| About this exercise |
Locate the line that contains "Screen dimensions: 196x147" in the data that follows. Copy it and every subsequent line to the end, exactly, excluding pictures.

--- Data supplied Enclosed Below ---

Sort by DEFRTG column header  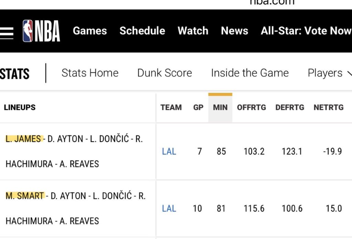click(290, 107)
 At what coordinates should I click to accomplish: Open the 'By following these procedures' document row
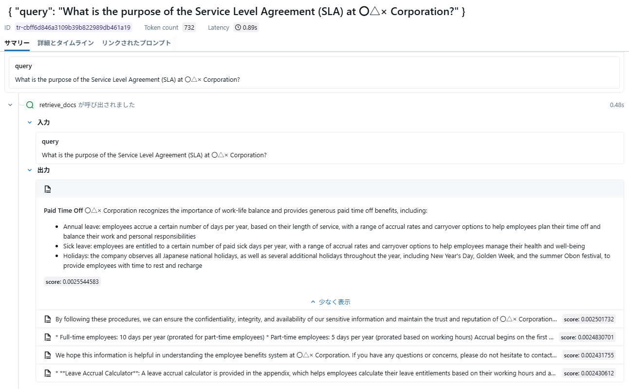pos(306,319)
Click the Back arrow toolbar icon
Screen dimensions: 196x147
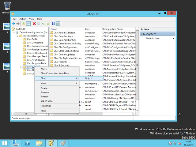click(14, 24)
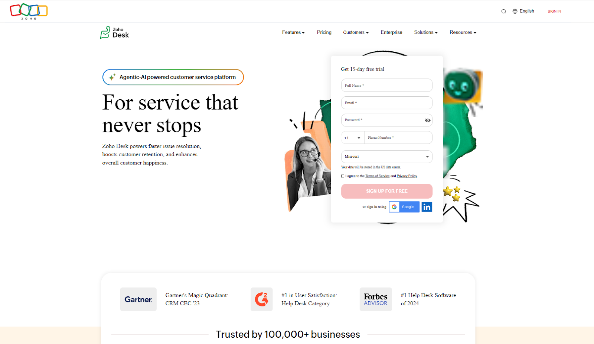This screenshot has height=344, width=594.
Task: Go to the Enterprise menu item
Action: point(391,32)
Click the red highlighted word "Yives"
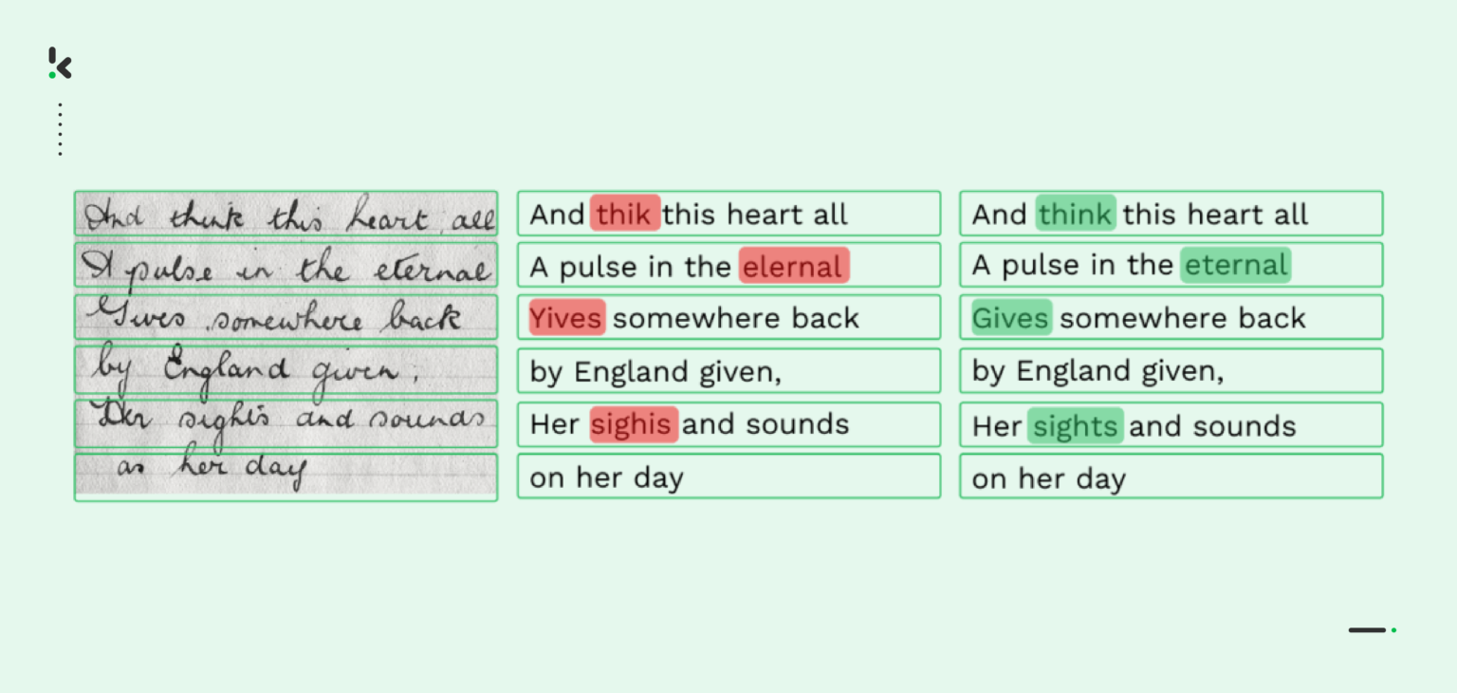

--- End of Enclosed Data supplied ---

| Exercise answer |
Screen dimensions: 196x147
click(14, 24)
This screenshot has height=344, width=594.
Task: Go to the Enterprise menu item
Action: point(391,32)
Click the red highlighted word "Yives"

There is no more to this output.